Here are some helpful terms to know as we head into the 2024 election cycle!

Ballot Box: Voters use the "ballot box" or "ballot booth" to cast their votes anonymously, ensuring the secrecy of their choices. Whether voters use a paper ballot or an electronic ballot, the ballot box is designed to prevent tampering and maintain the voting process's integrity.


Voting Rights: A collection of legal safeguards designated to each citizen guaranteeing the chance to participate in local, state, and federal elections.

Voter Suppression: Attempts by an individual, group, law/policy, or political party to hinder or prevent specific groups of people––historically Black and brown voters in the U.S.––from exercising their right to vote. Examples of voter suppression tactics include reducing the number of polling sites in certain areas, instituting restrictive voter ID requirements (like in Wisconsin), and spreading misinformation to discourage/mislead potential voters.


Election Day: The designated day––always a Tuesday––on which citizens go to the polls to vote. 

Primary Election: A preliminary election held to determine the candidates that a political party (e.g. Democrats and Republicans) will nominate for an upcoming general election. Some states have closed primaries, meaning you have to vote for that party's nominee, and others like Wisconsin have open primaries, where you can vote for Democratic or Republican nominees.


General Election: Occurring after a primary election, a general election is a regularly scheduled election where voters ultimately elect candidates to public office. These elections typically occur at set intervals.

Democracy: The core of the American voting system, a form of government in which power ultimately belongs to the people. Through democracy, voters, social groups, and organizations can affect change in society. 

Local Politics: Specific political issues and processes that occur at the local level, such as city, municipal, or county politics. This type of politics affects one's community and city. 

State Politics: Specific political issues and processes that occur at the state level of government (e.g. the state of Wisconsin). These processes typically involve policies regarding education, healthcare, and transportation. 

National Politics: Political issues and processes that occur at the national and federal level, affecting the country as a whole.

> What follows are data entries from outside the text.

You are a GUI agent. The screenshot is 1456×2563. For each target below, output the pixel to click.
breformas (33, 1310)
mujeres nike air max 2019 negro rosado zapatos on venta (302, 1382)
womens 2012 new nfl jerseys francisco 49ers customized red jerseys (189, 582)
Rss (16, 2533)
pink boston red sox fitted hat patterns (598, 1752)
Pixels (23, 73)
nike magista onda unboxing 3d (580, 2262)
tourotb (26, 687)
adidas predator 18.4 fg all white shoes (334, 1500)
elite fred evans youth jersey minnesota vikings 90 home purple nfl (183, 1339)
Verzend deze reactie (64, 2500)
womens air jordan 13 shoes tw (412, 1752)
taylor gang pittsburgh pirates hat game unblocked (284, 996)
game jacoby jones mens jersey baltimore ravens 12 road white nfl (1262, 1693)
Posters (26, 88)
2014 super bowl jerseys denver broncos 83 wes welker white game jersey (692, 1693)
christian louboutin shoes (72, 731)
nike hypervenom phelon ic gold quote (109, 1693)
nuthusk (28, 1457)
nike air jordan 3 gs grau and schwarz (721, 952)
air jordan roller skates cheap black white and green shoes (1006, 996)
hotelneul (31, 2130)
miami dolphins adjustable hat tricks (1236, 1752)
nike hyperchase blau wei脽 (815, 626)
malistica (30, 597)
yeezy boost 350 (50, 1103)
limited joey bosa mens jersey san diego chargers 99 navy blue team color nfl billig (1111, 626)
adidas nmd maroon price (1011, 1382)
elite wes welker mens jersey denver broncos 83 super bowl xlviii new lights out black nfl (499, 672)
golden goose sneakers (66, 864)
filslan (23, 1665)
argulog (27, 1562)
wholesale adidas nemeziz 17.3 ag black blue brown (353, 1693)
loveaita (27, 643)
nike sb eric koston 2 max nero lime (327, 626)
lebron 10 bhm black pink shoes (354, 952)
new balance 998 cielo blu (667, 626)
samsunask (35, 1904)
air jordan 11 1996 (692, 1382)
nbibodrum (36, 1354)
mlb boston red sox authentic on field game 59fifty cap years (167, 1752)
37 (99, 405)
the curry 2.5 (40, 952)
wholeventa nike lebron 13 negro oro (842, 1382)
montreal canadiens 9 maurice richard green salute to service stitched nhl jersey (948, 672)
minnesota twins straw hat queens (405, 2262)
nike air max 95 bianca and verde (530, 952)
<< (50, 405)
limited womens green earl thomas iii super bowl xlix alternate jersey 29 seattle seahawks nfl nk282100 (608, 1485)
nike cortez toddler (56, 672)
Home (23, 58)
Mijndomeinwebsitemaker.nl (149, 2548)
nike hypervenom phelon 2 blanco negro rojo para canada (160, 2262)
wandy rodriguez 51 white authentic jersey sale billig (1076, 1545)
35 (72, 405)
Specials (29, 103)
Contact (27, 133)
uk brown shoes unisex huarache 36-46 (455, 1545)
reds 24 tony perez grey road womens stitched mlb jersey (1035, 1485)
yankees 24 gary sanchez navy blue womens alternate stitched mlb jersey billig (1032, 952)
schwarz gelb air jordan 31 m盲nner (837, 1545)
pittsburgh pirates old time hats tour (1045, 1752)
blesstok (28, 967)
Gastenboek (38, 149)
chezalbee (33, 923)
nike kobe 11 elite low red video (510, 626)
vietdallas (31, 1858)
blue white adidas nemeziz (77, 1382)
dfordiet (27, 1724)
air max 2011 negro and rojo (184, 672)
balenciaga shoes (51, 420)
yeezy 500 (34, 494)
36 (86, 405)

These processes typically involve policies regarding foreign policy, social welfare programs, and national security while also affecting state and local politics.


Redistricting: The process of dividing areas and drawing the lines of districts from which public officials are elected. Redistricting occurs every ten years after a Census. 

Gerrymandering: When a political interest in power manipulates the boundaries of voting districts in crafty ways to gain unfair advantages. 

Partisan Gerrymandering: A type of gerrymandering where political maps are drawn to make elections less competitive and certain political parties more likely to win.

Racial Gerrymandering: A type of gerrymandering where political maps are drawn to prevent communities of color from electing their preferred candidates.


Referendum: A direct vote in which the entire electorate is invited to either accept or reject a particular proposal, usually a law or government action.

Voter ID: A document required to prove a voter’s identity before they are allowed to cast their vote in an election. In Wisconsin, all voters need the original copy of a valid photo ID to vote.

Absentee Ballot: Also known as a “mail-in ballot,” voting by absentee ballot is a voting method that allows registered voters to cast their ballots in an election without physically going to a polling place on Election Day. 

Early Voting: Set days in which registered voters can cast their vote in-person before the designated Election Day. Wisconsin has in-person early voting options that vary by city and county.

Temporary Vote: Wisconsin voters who are temporarily overseas have options for absentee voting under terms of agreement with the U.S. Department of Justice. Wisconsin’s temporary overseas voters may now receive their absentee ballots electronically––by email or fax––making voting easier when they are outside the country. They may now also use the Federal Write-In Absentee Ballot.